Outpatient healthcare providers are increasingly locating in traditional offices and retail buildings, a report by commercial property firm JLL says. That could pose management challenges for these types of spaces.
Limited space in existing medical outpatient buildings and the high cost of construction for these specialized types of buildings are creating a spillover effect in which providers are moving into other property types.
“Construction starts [of MOBs] were at an all-time low in Q4 2024 at only 0.8% of inventory, compared to 2.1% of inventory in Q4 2017,” says JLL in its 2025 report on the market for medical outpatient buildings. “Construction was 92% preleased in Q4 2024, leaving options limited for tenants looking for new space.”
Medical outpatient buildings are defined by how much space is built out for medical tenancy, typically 50% to 70%, according to the report.

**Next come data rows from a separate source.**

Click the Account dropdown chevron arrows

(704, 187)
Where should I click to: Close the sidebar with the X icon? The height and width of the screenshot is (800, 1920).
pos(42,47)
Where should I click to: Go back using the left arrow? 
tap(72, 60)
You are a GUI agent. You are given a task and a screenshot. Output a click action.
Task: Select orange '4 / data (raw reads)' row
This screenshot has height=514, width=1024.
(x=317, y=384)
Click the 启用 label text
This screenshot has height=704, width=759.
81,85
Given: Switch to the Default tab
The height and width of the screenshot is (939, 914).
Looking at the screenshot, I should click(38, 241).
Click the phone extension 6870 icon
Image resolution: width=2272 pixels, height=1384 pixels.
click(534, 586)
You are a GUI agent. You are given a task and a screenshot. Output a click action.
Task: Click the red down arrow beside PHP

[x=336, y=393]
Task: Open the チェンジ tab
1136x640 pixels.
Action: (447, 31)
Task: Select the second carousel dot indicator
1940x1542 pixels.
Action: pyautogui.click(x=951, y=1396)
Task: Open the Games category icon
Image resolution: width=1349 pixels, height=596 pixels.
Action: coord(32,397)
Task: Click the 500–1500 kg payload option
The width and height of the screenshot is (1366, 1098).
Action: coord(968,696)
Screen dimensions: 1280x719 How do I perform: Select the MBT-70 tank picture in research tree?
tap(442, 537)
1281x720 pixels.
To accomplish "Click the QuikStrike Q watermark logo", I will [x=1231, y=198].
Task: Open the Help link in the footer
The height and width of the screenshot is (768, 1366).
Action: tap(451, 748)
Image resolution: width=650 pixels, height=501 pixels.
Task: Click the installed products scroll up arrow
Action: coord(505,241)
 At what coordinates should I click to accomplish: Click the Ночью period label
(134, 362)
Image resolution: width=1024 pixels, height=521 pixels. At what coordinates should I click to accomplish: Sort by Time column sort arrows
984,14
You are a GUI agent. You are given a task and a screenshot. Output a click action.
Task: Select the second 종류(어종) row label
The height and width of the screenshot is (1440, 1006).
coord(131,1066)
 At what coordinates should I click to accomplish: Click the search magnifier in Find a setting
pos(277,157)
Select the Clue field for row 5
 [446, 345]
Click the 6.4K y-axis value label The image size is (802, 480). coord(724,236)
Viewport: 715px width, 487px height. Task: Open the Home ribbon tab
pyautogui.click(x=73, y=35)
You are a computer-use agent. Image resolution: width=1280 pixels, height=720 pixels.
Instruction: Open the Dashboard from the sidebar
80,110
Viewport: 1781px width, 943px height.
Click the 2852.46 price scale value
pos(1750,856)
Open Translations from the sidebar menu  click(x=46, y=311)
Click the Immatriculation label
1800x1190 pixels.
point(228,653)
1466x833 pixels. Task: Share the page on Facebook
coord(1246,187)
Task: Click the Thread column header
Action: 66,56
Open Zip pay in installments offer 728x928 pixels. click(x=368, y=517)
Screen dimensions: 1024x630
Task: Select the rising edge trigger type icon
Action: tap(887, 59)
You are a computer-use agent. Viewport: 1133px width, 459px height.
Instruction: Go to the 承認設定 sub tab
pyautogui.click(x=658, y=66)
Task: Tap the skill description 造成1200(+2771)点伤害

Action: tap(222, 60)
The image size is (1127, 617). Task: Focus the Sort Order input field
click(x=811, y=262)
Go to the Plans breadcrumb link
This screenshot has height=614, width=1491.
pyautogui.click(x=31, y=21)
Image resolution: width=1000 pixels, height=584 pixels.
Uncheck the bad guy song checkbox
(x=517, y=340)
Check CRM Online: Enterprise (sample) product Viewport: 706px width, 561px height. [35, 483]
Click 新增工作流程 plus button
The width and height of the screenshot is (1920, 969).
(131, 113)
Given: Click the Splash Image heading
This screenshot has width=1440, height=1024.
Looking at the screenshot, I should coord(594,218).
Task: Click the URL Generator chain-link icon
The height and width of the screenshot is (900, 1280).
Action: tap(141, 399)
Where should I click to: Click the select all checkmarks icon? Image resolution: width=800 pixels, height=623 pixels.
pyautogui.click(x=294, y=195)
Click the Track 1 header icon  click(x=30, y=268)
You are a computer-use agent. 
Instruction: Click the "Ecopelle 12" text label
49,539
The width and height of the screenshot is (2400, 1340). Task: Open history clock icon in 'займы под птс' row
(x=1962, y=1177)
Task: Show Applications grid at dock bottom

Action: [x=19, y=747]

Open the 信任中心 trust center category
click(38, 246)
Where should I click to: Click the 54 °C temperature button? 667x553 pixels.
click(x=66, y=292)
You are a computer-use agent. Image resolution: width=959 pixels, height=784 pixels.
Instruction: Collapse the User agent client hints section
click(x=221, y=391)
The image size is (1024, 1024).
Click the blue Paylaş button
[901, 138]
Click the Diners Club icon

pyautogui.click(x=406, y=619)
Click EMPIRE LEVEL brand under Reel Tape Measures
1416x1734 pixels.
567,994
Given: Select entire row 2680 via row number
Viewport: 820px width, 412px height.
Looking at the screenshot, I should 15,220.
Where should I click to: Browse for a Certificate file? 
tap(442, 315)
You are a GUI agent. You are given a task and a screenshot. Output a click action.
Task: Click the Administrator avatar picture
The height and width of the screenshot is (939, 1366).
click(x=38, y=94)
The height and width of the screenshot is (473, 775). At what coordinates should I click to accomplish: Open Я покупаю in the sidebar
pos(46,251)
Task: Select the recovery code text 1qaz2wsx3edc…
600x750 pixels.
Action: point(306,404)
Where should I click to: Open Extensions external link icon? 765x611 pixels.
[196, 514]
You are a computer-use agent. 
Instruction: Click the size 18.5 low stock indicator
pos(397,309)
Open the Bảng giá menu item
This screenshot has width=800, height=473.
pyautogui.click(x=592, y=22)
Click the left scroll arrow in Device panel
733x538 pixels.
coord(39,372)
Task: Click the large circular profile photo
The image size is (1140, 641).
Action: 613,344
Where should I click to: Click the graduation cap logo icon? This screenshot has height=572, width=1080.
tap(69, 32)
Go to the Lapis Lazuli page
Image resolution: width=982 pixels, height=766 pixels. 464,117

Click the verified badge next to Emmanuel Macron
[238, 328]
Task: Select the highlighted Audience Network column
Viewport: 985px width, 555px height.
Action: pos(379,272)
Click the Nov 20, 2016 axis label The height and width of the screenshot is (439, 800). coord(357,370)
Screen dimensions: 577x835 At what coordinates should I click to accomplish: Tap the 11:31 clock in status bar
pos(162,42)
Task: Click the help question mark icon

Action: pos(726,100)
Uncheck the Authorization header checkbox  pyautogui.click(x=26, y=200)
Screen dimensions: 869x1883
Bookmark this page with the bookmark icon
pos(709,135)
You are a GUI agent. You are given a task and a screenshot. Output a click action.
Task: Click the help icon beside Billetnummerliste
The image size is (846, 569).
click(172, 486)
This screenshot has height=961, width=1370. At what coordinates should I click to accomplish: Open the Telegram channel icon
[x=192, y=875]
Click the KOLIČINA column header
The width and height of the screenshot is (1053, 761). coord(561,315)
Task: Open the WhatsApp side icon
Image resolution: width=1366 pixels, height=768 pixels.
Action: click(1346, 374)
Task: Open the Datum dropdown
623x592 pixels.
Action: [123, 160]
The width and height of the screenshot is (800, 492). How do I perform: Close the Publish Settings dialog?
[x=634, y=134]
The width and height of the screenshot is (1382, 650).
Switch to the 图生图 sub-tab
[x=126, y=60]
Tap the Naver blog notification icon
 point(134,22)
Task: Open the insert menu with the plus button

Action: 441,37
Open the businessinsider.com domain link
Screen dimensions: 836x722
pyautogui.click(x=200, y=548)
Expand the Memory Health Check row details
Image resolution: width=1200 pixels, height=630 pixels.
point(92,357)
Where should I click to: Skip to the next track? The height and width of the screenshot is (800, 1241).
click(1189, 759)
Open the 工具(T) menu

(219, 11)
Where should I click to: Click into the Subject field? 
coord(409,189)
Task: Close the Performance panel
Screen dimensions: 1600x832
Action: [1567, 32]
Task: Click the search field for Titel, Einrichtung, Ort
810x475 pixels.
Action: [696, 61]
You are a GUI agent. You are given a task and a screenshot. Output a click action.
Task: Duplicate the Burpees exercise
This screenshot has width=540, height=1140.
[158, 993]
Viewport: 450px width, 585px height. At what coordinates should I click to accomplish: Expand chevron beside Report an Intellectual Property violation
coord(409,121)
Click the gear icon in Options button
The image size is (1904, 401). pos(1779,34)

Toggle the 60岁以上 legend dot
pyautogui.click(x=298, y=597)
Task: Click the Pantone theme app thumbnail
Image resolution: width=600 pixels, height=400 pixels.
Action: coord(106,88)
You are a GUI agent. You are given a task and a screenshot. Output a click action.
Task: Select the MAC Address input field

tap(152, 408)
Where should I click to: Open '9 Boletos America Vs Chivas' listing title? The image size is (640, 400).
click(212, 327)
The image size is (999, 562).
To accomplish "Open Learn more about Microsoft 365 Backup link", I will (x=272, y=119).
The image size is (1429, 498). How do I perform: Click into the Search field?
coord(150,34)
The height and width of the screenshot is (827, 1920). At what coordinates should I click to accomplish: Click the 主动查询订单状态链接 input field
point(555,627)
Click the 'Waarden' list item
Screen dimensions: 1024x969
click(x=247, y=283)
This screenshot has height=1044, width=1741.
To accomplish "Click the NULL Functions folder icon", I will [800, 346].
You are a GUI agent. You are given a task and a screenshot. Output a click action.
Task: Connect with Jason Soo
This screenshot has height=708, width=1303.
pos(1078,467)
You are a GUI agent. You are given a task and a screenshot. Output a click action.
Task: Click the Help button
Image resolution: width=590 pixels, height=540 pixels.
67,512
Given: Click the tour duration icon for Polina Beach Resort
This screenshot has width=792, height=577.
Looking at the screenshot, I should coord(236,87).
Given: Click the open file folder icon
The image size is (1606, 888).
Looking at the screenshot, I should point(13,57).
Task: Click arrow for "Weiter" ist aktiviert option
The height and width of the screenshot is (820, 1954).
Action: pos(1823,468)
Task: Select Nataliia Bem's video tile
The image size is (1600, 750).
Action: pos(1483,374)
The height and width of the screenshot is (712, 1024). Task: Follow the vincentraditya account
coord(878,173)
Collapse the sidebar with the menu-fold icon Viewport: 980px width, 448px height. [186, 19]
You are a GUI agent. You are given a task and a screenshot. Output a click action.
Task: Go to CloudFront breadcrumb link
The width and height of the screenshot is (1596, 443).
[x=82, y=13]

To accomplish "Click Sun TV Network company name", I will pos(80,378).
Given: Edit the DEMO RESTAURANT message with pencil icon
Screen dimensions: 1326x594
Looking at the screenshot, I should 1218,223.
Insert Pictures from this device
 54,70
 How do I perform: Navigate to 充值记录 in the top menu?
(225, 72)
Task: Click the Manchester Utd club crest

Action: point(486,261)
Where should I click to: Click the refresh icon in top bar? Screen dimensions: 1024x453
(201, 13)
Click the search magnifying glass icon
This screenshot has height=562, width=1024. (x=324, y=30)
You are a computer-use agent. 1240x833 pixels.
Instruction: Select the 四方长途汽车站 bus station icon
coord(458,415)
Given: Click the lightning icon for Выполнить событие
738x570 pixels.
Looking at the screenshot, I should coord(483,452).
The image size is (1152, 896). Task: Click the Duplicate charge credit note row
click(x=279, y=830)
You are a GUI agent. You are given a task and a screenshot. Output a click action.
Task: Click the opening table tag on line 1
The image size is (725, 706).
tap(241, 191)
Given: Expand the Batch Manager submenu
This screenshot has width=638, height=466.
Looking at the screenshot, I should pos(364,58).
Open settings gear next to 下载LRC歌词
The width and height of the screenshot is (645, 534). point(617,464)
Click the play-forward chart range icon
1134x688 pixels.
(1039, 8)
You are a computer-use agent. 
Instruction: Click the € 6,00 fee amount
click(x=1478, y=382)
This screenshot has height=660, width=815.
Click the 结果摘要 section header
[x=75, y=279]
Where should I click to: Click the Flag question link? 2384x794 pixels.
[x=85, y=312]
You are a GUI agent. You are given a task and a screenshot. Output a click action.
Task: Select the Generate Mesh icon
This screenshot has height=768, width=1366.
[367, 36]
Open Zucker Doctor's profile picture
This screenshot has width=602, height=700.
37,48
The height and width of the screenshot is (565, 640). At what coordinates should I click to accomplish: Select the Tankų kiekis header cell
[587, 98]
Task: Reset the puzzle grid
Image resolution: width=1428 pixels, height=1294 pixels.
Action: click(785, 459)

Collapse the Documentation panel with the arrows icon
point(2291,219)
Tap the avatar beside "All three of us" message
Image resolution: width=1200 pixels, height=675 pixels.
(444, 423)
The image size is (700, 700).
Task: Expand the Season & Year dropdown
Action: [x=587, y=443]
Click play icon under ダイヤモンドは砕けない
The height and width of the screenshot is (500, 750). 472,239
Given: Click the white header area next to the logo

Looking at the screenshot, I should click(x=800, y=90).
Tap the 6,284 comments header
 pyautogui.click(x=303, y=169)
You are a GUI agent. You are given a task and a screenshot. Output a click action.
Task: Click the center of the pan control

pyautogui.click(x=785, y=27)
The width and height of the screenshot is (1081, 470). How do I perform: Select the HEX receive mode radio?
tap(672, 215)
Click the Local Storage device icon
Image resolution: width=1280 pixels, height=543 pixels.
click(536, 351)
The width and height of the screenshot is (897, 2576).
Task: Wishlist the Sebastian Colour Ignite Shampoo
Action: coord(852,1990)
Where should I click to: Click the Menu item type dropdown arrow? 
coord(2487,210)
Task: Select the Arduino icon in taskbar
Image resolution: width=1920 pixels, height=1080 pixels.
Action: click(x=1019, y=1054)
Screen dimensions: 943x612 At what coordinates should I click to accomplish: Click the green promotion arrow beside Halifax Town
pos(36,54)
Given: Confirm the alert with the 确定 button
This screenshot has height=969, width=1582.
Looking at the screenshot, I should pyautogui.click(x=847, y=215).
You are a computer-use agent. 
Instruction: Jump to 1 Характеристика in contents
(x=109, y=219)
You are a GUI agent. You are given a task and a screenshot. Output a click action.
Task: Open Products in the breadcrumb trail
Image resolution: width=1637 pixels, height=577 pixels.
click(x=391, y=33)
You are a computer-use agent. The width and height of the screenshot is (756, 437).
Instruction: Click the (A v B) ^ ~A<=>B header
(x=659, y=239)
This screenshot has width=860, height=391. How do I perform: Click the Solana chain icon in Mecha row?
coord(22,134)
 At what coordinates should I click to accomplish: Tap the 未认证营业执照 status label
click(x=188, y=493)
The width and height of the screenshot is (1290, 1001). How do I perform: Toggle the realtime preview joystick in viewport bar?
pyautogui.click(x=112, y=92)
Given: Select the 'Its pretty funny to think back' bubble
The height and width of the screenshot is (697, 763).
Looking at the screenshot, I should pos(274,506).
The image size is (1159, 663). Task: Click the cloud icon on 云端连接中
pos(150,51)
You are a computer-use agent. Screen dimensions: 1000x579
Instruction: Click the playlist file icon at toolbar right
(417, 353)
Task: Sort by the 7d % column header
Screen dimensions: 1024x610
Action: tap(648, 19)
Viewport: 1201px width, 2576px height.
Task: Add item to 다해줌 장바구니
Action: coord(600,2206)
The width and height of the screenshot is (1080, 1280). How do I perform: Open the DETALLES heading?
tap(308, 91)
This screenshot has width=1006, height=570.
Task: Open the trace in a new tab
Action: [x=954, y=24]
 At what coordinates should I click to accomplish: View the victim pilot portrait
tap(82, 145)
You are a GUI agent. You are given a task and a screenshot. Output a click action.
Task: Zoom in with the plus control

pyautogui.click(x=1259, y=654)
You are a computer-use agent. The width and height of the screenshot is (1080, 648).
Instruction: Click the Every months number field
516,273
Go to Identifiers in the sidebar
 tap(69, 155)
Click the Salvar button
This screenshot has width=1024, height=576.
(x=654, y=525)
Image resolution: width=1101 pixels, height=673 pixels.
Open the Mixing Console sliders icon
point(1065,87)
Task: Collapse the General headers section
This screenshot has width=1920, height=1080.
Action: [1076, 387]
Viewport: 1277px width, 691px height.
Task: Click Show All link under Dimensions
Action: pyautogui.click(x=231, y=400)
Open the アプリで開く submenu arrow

MOB absorption topped 19 million square feet for the top 100 markets, an increase of 15% from full-year 2023, the report says. MOB occupancy reached 92.8% in Q4 2024, up from 92.4% one year prior.
With limited availability and few new spaces on the horizon, healthcare tenants are increasingly considering office and retail space that is near their target patient population or near a hospital campus. Last year, just under a quarter of outpatient healthcare providers moved their practice into a non-medical office building, 8% moved into a retail building and 11% moved into another type of healthcare facility, according to the report. A handful of others moved into an unspecified type of building, leaving just over half that moved to another MOB site.
Not all owners of these other property types want outpatient providers moving in. “Traditional office landlords may … be hesitant to lease to healthcare uses given increased foot traffic, negative impact to parking ratios and increases in operating costs,” the report says.
The shift to other property types works best for low-acuity specialties, like psychiatry, because their space needs are closer to that of a typical office or retail tenant, while higher acuity specialties, like cancer and cardiovascular services, have more intensive infrastructure needs.
“Medical office conversions for higher acuity or resource intensive services like imaging can be difficult due to the cost of renovations and adding electrical and plumbing,” the report says.
For providers who stay in purpose-built MOBs, rents are up. The year-over-year growth rate in asking rents was 2.5% last year. Rent growth slowed down from a 3.7% increase in 2023, but remains high for healthcare tenants, who tend to have low operating margins, typically under 5%. “Due to their slim operating margins, healthcare tenants cannot afford steep jumps in rent,” the report says.
As with offices in general, rental rates are growing fastest at the high end of the market. Rents in the 90th percentile of the 100 biggest markets grew at a 2.4% compounded annual growth rate from 2019 to 2024, compared with 1.8% for rates in the 50th percentile, says the report, drawing on data from the analytics firm RevistaMed.